Dans un long-métrage où chaque plan impose son importance, où chaque attitude est complétée par une autre, dont chaque mot reste en suspens jusqu’à l’intrusion d’une phrase référentielle, et dont la musicalité gagne encore en beauté par le rythme du montage, l’emploi du Trucolor est resté fameux. Ce procédé déficient et rudimentaire était déjà obsolète au moment du tournage. Mais le cinéaste le valorise pour établir d’étranges résonances entre le drame intérieur et le décor naturel, entre la violence humaine et la violence planétaire, pour attribuer aux teintes chromatiques une fonction d’une rare acuité.

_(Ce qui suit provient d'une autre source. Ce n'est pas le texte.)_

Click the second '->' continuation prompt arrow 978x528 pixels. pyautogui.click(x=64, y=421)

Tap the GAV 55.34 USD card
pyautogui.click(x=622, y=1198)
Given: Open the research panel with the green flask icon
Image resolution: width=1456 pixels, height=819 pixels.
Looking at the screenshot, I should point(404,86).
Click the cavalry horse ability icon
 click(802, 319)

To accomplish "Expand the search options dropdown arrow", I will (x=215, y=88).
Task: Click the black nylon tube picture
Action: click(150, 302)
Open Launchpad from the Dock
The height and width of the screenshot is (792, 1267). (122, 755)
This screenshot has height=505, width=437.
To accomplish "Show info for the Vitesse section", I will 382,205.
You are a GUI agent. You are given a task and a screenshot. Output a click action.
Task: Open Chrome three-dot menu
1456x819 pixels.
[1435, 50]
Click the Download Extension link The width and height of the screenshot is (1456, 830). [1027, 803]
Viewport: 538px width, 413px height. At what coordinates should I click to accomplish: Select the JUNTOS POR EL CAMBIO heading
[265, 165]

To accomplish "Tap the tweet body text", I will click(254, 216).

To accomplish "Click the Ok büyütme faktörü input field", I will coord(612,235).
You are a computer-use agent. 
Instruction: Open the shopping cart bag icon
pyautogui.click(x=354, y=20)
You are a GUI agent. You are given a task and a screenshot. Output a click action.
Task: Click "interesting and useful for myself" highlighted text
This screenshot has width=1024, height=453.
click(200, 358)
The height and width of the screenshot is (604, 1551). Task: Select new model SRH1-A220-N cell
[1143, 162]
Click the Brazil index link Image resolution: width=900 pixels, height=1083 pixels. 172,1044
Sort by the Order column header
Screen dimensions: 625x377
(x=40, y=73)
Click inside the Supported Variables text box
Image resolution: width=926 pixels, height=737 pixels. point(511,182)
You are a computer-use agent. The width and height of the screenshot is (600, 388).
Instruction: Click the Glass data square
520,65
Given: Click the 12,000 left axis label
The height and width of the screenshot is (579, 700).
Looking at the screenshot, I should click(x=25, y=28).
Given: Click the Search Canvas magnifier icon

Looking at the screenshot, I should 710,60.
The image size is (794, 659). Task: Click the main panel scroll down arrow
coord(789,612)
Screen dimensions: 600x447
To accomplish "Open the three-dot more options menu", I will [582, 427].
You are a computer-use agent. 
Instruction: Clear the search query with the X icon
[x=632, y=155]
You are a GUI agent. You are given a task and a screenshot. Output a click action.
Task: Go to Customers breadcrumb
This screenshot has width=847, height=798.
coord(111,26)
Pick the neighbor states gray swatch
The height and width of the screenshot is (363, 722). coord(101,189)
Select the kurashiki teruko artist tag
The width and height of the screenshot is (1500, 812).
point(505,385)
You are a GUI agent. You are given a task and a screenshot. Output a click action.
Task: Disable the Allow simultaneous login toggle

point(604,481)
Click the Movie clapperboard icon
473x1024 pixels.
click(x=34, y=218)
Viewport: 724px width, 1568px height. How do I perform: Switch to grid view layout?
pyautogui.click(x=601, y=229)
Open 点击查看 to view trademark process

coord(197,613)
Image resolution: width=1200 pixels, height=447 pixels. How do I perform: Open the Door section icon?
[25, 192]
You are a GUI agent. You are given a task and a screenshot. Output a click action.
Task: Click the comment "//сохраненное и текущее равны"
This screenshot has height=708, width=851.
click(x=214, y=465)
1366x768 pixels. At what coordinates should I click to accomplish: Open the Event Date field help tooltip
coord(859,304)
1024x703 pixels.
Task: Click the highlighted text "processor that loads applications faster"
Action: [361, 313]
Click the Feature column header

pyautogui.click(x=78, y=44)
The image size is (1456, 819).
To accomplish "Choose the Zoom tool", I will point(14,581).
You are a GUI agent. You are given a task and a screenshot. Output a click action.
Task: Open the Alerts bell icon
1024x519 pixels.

D’abord dissociés, le carmin et le canari se réunissent dans l’incendie final, carbonisent et s’auto-dévorent, enflammant une robe blanche. Ce jeu jamais gratuit est œuvre de peintre poète, fruit d’un travail inspiré. D’un plan à l’autre les rimes abondent et la teinture obsédante polarise l’écran en extrayant un être ou un objet de son continuum. Il y a bien sûr le rouge des foulards et le jaune des chemises, mais aussi le vert des tables de jeux et des visières des croupiers, le vert émeraude du ruban de Vienna, le vert amande que porte Dancing Kid, le vert cru de la robe d’Emma ; même le rose devient vert, même la veste moutarde de Johnny nourrit le camaïeu. Et puis il y a le marron de la pierre dont est faite cette grotte que n’aurait pas renié Sternberg, celui des habits poussiéreux, du bois éclatant des tables, du whisky éclaté sur le mur. La couleur peut être subtile et ses incidences se manifester en surnombre. Elle n’est pas nécessairement un évènement massif sur fond vague. Il faut voir la petite tasse de faïence turquoise que tient délicatement le pinceur de cordes, ou bien encore le flou qui auréole le visage de Vienna dans certains plans cotonneux. À cinquante ans, Joan Crawford brille d’un éclat sombre et métallique, comme les bleus d’Eugène Delacroix. Ce n’est pas la Marlene Dietrich de L’Ange des Maudits à la même époque mais l’étrange créature d’un autre monde, déesse au cœur de son royaume. Même la foule hystérisée par une milice sanguinaire se calme lorsqu’elle se met à jouer du piano dans son saloon caverneux, entre un revolver et des chandeliers. Devant une telle femme, le pauvre Johnny Guitare ne peut que murmurer avec la voix inimitable du fragile Sterling Hayden : "Yes, Mâme." La fascination exercée par le film produit le même effet.